Mi generación se formó con el libro y el cine. 



Que ambas notables creaciones humanas sigan formando a las nuevas generaciones no es solo un deseo, sino una necesidad “tan eterno como el viento, como el aire”.

sábado, 7 de febrero de 2015

El genio manco



Yo tendría unos diez años. Una noche, como de costumbre, mi padre volvió del trabajo a eso de las ocho. Pero, como no era costumbre, me dijo: 
-Copete (tal fue siempre mi sobrenombre familiar), vestite bien que vamos a salir.

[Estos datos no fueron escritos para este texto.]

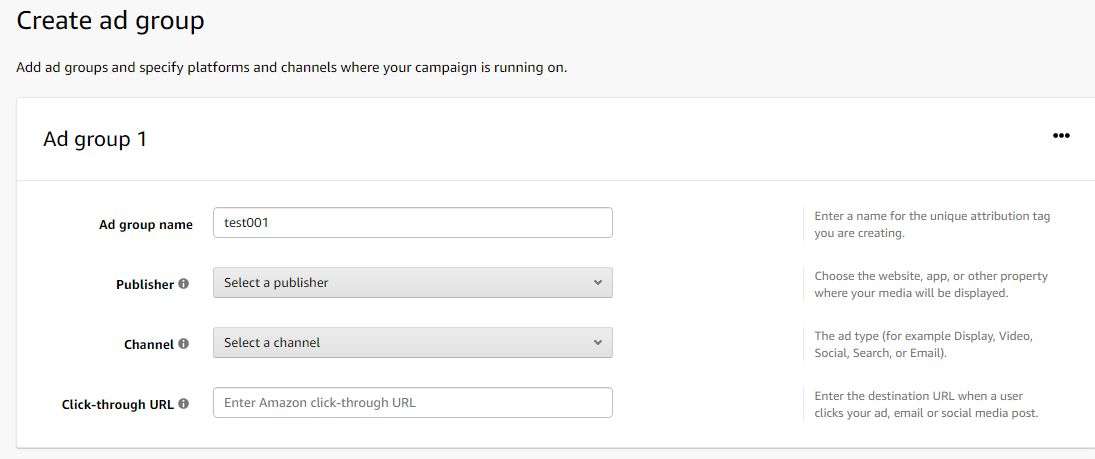Click the chevron arrow in the Publisher box
The image size is (1095, 459).
pos(597,283)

Quienes conocen mi placer trasnochador se pueden imaginar mi alegría. Me preparé y mi papá, sin decirme qué íbamos a hacer, me llevó al Club Hípico de Tandil, sobre la calle Pinto, enfrente de la peluquería de Passo, nuestro peluquero y de las tres cuartas partes de los hombres de Tandil.
En el piso superior del Club estaban dispuestas las mesas, las arañas prendidas, como si fuera una noche de alguna gala fuera de lo común. De pronto se apagaron las arañas del salón, se encendieron las luces del escenario donde habitualmente se instalaba la orquesta de Don Vito para amenizar las fiestas y apareció un hombre joven, alto, delgado, vestido en negro frac y rematada su cabeza con una chistera, galera le llamábamos entonces, también negra. Un fino y cuidado bigote adornaba su labio superior. Y la mano derecha metida elegantemente en el bolsillo del impecable pantalón.Parecía la encarnación de Mandrake, el Mago, que salía en la página de las historietas del Eco de Tandil, y que con sus gestos hipnóticos realizaba proezas sin par.
Pero también noté que debajo del rutilante uniforme de mago estaba ese mismo señor que dos por tres pasaba por casa a conversar con mi padre y al que este llamaba Lavandera.
Andá a abrir, que debe ser Lavandera.
Siempre quedaba en mi la duda sobre si mi padre se había salteado el artículo determinante femenino -la lavandera- o realmente me decía la bandera. Porque ese muchacho, un poco menor que mi padre, no era ni lo uno lo otro. Y mi padre me explicaba entonces que el apellido era Lavandera, que trabajaba en el Banco Nación como cajero y que en un accidente había perdido su mano derecha.
 Tenés que ver cómo cuenta los billetes con una sola mano, me decía mi papá.
Y ahí lo tenía a Lavandera vestido de Mandrake, el Mago.
Esa noche descubrí que el héroe inventado por Lee Falk existía, vivía en Tandil y con una sola mano creaba un mundo fantástico donde los naipes volaban del mazo a un bolsillo y las monedas se multiplicaban con solo girar en sus dedos. Y que Narda y Lothar no existían, eran mentira.
Pero Mandrake sí, y se presentaba bajo el seudónimo de René Lavand y, como Clark Kent, disimulaba su personalidad detrás de los barrotes de la caja del Banco Nación.
Ese hombre fue la magia de mi niñez tandileña.
Ese mago, ese brujo manco, ese genio escondido en lo profundo de su chistera, ese convocador de sueños y fantasías se ha ido.
Al llegar, sacó una moneda de la boca de San Pedro. Y se sentó tranquilamente con los ángeles, que lo estaban esperando para ser fascinados por su mano omnipotente.